Bekeerd zijn betekent eigenlijk omdraaien, omkeren. Helemaal de andere kant opgaan. De brede weg verlaten en de smalle weg opgaan. Bekeren betekent verder: De zelf gekozen weg verlaten en de weg van God kiezen en bewandelen. Een ieder die met God in het reine wil komen, zal zich eerst moeten bekeren.
Rijke, arme, grote, kleine, nette en slechte mensen, allemaal moeten zich bekeren. Oók de mensen die al hun hele leven naar de kerk gaan moeten zich bekeren. En oók mensen die gelovige ouders hebben. Iemand heeft gezegd: "God heeft geen kleinkinderen". Alle mensen moeten zich bekeren, dat zegt de Bijbel, het Woord van God. Laten wij eens zien wat de Bijbel te vertellen heeft over de mensen:
Romeinen 3:23 – "Want allen hebben gezondigd en derven de heerlijkheid van God…"

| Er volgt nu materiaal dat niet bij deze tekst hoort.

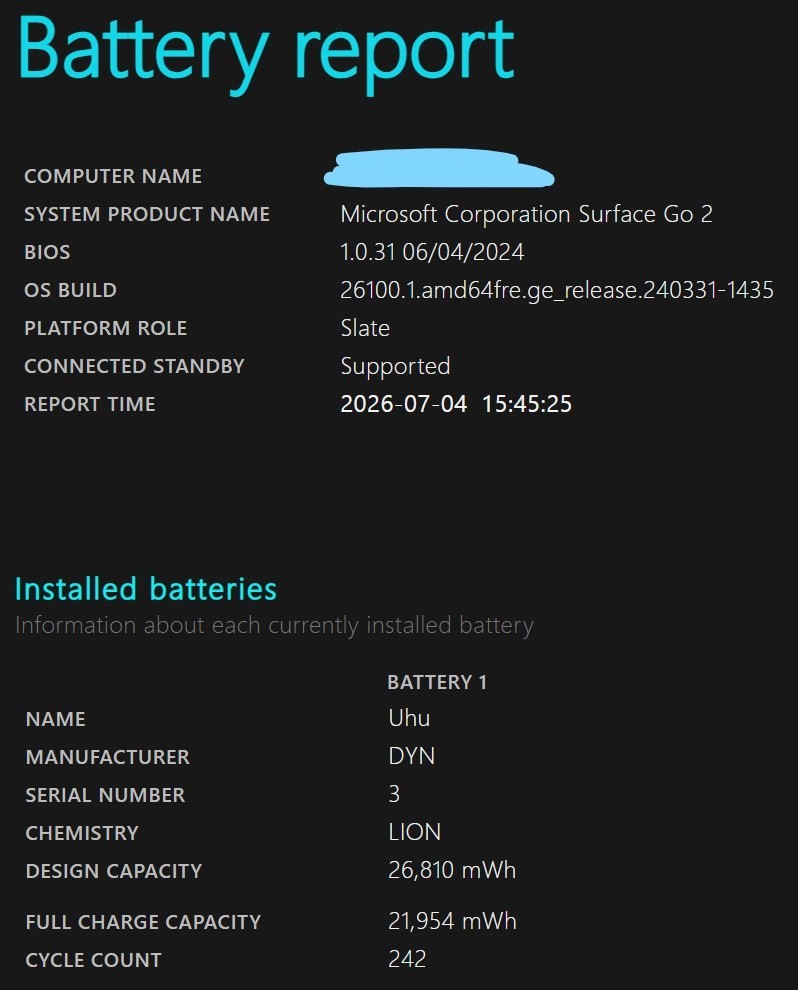798x990 pixels.
Task: Click the Battery report title heading
Action: tap(266, 53)
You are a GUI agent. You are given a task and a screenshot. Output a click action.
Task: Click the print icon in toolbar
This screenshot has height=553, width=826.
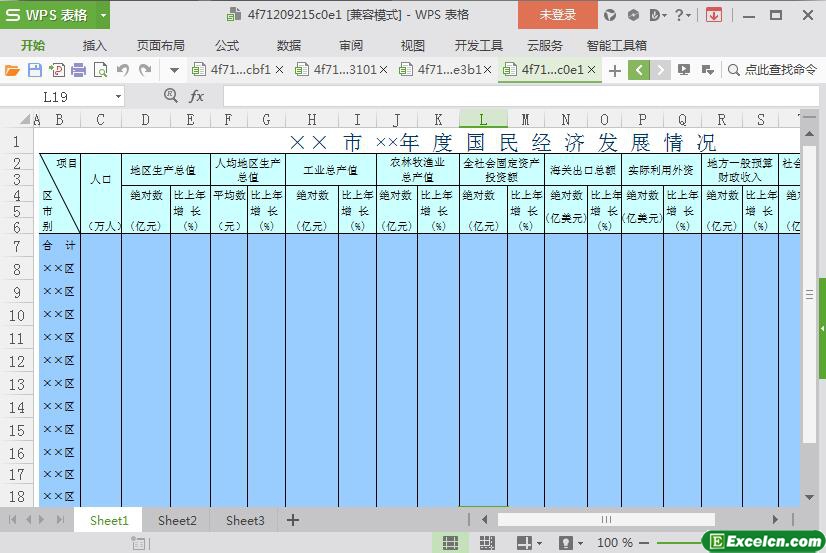pos(79,70)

Alle mensen hebben gezondigd. Allemaal hebben ze God losgelaten. En door hun zonden waren ze niet in staat te leven naar de wil van God. En mensen zonder God zijn god-loze mensen, dat betekent: goddeloos. Dat is heel erg, want we lezen in 1 Samuel 2:9 dat goddelozen omkomen ( sterven) in de duisternis. "De voeten van Zijn gunstgenoten behoedt Hij, maar de goddelozen komen om in de duisternis."
In Spreuken 12:26 lezen wij dat de weg van de goddelozen hen doet dwalen.
Let dus goed op wat de Bijbel ons leert:
- Alle mensen hebben gezondigd
- mensen zonder God zijn goddeloos
- goddelozen zullen sterven ( omkomen)
- hun weg doet hen dwalen.
Zou dat ook voor kerkmensen gelden? Kerkmensen kunnen toch zo wel in de hemel komen? Moeten die zich ook werkelijk bekeren?
Bedenk dit: als u tien keer een garage binnenloopt bent u nog geen auto. Dus als u tien of meer keren naar de kerk gaat bent u nog geen Christen! Ook kerkgangers moeten zich bekeren. God heeft belangstelling voor zondaren, ook al gaan ze naar de kerk, hun zonden moeten wel weggedaan worden. Lees met mij mee in 1 Timotheüs 2: 3,4 – "Dit is goed en aangenaam voor God, onze Heiland, die wil, dat alle mensen behouden worden en tot erkentenis der waarheid komen." En ook Ezechiël 18:23 – "Zou ik een welgevallen hebben aan de dood van de goddeloze? luidt het woord van de Here Here. Niet veeleer hieraan, dat hij zich bekere van zijn wegen en leve?" God wil niet dat de goddeloze sterft. Hij wil dat die goddeloze zich bekeert en leeft. Die moet zich omkeren, omdraaien, bekeren.
Een voorbeeld: U moet van Amsterdam naar Zaandam. De wegwijzer vertelt u dat u naar links moet, maar u gaat naar rechts. Dan gaat u precies de verkeerde kant op. Dan is er maar één oplossing om op de rechte weg te komen. U moet u omkeren en de goede kant opgaan. U kunt niet een beetje naar links en een beetje naar rechts. Niet alleen uw handen en voeten richting Zaandam laten gaan en de rest naar de andere kant… U moet helemaal omdraaien en de juiste weg opgaan. Dan komt u op uw bestemming.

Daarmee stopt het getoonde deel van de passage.